● **RECORDED DATA**
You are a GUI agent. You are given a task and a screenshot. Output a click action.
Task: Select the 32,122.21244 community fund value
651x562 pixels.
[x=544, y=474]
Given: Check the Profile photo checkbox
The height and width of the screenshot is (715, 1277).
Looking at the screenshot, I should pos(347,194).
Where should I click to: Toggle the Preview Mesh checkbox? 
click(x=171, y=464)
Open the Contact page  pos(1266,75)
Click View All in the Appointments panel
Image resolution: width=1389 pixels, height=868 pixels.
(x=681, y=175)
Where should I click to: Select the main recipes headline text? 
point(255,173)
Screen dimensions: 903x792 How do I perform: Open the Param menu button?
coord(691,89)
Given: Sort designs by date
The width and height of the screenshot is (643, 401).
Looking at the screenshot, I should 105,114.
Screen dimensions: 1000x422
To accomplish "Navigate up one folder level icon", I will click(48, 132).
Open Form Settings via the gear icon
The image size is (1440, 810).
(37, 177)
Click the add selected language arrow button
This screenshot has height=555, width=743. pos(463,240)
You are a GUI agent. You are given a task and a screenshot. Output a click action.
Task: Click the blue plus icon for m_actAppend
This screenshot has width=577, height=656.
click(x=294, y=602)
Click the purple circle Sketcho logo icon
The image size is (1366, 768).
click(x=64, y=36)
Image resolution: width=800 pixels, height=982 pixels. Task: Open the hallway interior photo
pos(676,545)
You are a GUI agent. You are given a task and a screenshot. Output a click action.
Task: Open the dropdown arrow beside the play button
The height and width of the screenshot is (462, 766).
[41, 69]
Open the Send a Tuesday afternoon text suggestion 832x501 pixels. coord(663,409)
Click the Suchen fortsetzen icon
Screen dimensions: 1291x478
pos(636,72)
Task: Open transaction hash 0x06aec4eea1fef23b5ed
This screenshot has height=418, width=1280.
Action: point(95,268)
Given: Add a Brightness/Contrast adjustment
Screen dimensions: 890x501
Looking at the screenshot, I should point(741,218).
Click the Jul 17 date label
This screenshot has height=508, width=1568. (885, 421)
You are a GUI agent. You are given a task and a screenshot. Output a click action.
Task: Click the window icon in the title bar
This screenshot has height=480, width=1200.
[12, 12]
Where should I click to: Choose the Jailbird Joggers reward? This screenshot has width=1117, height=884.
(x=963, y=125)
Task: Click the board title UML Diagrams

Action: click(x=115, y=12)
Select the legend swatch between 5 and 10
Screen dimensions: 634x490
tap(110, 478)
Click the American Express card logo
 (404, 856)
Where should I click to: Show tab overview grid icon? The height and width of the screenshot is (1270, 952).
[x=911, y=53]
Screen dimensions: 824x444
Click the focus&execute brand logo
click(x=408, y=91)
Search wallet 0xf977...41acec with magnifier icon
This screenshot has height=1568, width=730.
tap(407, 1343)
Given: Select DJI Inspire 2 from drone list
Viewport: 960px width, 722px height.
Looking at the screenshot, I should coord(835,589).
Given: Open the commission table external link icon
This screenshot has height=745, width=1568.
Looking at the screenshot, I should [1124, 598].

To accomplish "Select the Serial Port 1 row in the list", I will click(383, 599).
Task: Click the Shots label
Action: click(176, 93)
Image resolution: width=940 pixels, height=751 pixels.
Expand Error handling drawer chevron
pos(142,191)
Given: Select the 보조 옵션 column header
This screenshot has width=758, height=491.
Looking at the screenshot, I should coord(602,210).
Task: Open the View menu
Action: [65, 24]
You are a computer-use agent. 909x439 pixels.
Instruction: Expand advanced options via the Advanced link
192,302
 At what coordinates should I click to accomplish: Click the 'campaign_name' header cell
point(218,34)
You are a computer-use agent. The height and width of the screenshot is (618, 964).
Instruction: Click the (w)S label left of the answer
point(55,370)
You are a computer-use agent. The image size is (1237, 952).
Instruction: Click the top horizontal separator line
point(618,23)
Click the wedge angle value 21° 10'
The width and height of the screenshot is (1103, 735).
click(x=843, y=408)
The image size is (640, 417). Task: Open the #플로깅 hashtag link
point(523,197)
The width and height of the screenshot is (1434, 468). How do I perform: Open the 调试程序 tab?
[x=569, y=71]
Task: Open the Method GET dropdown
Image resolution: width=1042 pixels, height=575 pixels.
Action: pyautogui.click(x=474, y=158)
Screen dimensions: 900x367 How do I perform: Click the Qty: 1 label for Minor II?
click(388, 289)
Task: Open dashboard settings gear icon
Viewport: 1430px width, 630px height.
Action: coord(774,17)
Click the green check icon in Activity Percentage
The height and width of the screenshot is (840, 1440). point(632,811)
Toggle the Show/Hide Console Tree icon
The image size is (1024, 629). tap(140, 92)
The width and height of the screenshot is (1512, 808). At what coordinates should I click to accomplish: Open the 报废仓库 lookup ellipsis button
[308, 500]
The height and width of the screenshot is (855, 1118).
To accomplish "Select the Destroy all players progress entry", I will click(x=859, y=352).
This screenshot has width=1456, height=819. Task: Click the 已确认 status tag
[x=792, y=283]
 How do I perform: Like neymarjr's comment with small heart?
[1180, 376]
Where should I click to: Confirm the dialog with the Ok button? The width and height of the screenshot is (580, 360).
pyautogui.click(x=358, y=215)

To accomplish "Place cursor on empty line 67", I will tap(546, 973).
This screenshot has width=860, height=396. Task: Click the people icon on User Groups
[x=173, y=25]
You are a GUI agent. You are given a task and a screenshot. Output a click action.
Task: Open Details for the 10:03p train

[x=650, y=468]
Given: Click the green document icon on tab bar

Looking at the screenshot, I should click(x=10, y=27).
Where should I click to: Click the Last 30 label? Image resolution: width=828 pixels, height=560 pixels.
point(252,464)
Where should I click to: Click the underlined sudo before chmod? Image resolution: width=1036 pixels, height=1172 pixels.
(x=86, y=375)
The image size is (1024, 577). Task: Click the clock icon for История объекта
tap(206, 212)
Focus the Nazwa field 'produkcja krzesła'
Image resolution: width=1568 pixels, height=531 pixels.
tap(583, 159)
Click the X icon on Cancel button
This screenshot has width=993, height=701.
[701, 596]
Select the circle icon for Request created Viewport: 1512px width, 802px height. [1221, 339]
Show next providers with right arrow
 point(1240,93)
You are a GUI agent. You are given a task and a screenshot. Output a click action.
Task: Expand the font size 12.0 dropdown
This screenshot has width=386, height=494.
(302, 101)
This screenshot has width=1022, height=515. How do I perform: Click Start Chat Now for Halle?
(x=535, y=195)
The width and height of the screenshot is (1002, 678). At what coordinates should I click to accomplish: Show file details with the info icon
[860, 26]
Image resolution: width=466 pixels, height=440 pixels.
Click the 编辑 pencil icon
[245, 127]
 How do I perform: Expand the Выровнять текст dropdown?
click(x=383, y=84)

● **EXERCISE DETAILS**
The string "computer" shows up in some lines of the listing. Copy each such line.

● **OUTPUT FOR THIS EXERCISE**
You are a computer-use agent. 909x439 pixels.
You are a computer-use agent. The height and width of the screenshot is (618, 964).
You are a computer-use agent. The image size is (1237, 952).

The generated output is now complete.